A time series is a series of data points indexed in time order. Normally, a time series is a sequence taken at successive equally spaced points in time. For example, a time series can track the movement of revenue or costs over a specified period of time, with data points recorded at regular intervals. For example, weekly, monthly, quarterly, or annually.

Signals

Historical values of the target variable and the corresponding dates are required when building and training a time series model. This data 'couple' of date and target value is called the signal. The time series forecasting model in Smart Predict analyzes the signal. Values of other variables taken at the same dates (in the past and future) can be included as influencer variables for the model. The variables are used to refine the analysis of the signal.

The signal is the target variable that you want to explain, or predict the values for, and is comprised of several components. If you want to forecast the product sales for the next six months, for example, Product sales is your signal variable. The components include:

The Trend identifies where the times series is headed and in which direction that it generally tends to go. It can be decreasing, increasing, or flat.

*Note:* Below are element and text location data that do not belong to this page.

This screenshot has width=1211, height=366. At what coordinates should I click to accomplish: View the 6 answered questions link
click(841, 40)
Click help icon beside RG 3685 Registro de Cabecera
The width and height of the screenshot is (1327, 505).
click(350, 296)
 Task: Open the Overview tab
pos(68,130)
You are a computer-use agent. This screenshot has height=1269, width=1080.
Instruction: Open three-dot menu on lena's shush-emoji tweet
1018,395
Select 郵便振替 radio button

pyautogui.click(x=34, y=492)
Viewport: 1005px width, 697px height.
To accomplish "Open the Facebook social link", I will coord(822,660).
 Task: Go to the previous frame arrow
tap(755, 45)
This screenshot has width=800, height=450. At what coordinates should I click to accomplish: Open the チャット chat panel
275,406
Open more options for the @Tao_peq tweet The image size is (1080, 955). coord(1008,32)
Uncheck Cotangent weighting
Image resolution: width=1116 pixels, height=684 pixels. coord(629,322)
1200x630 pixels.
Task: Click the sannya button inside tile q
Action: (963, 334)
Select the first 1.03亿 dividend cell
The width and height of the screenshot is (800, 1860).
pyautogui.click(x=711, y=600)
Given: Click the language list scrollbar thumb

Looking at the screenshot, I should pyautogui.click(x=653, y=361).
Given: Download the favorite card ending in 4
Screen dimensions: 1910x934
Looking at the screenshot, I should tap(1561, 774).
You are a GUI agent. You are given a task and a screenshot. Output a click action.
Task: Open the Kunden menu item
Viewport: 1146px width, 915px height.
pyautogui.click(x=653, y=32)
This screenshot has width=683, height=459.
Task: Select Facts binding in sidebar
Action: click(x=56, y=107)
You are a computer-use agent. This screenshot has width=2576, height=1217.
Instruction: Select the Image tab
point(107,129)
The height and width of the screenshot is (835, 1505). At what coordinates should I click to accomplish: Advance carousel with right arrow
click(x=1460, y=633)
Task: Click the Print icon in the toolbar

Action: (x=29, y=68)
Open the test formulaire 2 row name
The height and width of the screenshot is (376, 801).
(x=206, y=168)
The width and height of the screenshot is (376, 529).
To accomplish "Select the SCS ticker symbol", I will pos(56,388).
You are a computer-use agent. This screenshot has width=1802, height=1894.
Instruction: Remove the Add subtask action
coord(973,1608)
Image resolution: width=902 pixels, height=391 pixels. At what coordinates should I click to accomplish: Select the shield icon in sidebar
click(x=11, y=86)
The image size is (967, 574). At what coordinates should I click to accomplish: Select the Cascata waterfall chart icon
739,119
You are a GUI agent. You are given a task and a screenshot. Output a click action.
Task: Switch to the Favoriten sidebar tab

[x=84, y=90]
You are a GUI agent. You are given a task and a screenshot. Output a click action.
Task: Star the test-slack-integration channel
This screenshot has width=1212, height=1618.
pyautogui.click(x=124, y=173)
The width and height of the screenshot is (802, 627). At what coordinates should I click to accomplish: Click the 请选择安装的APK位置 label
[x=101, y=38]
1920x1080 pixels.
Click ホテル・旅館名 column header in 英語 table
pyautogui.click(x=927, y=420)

The Periodic are the seasonality and period patterns reproduced regularly over time.

The Fluctuation reflects the dependencies of the value of the signal at time "t" on previous values "t-1"… "t-10"… "t-n".

The Residuals are what remains of the signal when trends, periodics, and fluctuations have been removed. Residuals are considered to be white noise - a purely random effect.

Question: What is the name of the regular peaks and troughs shown by the orange line in the diagram below?

Answer: If you said Periodic, you are correct! The regular peaks and troughs shown in the diagram above is an example of a periodic signal.

Note

The time series forecasting model in SAP Analytics Cloud are additive. The forecasts are calculated by summing up the values calculated for the trend, the cycles, and the fluctuations.

Forecast Horizon

The horizon is the number of predictions to be estimated in the future. This number depends directly on the size of the historical data.

5:1 is a good ratio to estimate the horizon and get predictions with relevant confidence intervals. This means that if there are 100 historical cases, then 20 values of the target variable can be predicted in the future. To predict six months ahead, 30 months of historical data must be provided.

Best practice:

It is generally recommended to discard the history that is too far away in time.

Although 20 values or fewer can be chosen, if more are needed then it is better to collect more historical cases.

Using the predictive scenario settings when building your time series model, you can define the time window that is used, either using all available months or restricting to a certain time period.

In SAP Analytics Cloud, the historical data is automatically ordered chronologically and split into two sets:

The first 75% of the data is used to train the time series forecasting model.

The remaining 25% is used to select the best candidate model.

How is the data internally partitioned to optimize the predictive model?

Smart Predict uses the training and validation data sets and performs the following steps when creating a time series model:

From the training data set, several trial versions of the time series model are trained.

The best trial version of the time series model is selected.

The trial version is evaluated using the validation set.

The final predictive time series model is created.

Considerations When Creating a Time Series Forecasting Model

There are a few considerations to take into account when creating your time series forecasting model:

Scale of the predictions: Consider the scale of the predictions. For example, if historical data is captured every month, week, day, hour, or minute, then the predictions will be produced in the same unit of time. Therefore, if data values are recorded every month, it is not meaningful to request predictions for the next few days. If data is recorded every minute by sensors, but the minute is not relevant for the use case, then a higher unit of time such as hour should be used.

Aggregation: Consider the aggregation of data in the unit of time required and define an aggregation function.

For example, an aggregation function could calculate one value for the hour from the 60 values measured for each of the 60 minutes of this hour. It can be the first value, the last value, the mid-value, or a calculated value. For example, the average or a more complex formula.

An important point to keep in mind is the size of the aggregation. A large aggregation may hide information and decrease the quality of the predictions. However, an appropriate aggregation smooths the signal when there is a lot of noise. Test and experiment to choose the best aggregation function.

Sort the data: The historical data set must be cleaned so that each unit of time corresponds to only one value of the target variable. Smart Predict automatically sorts the data.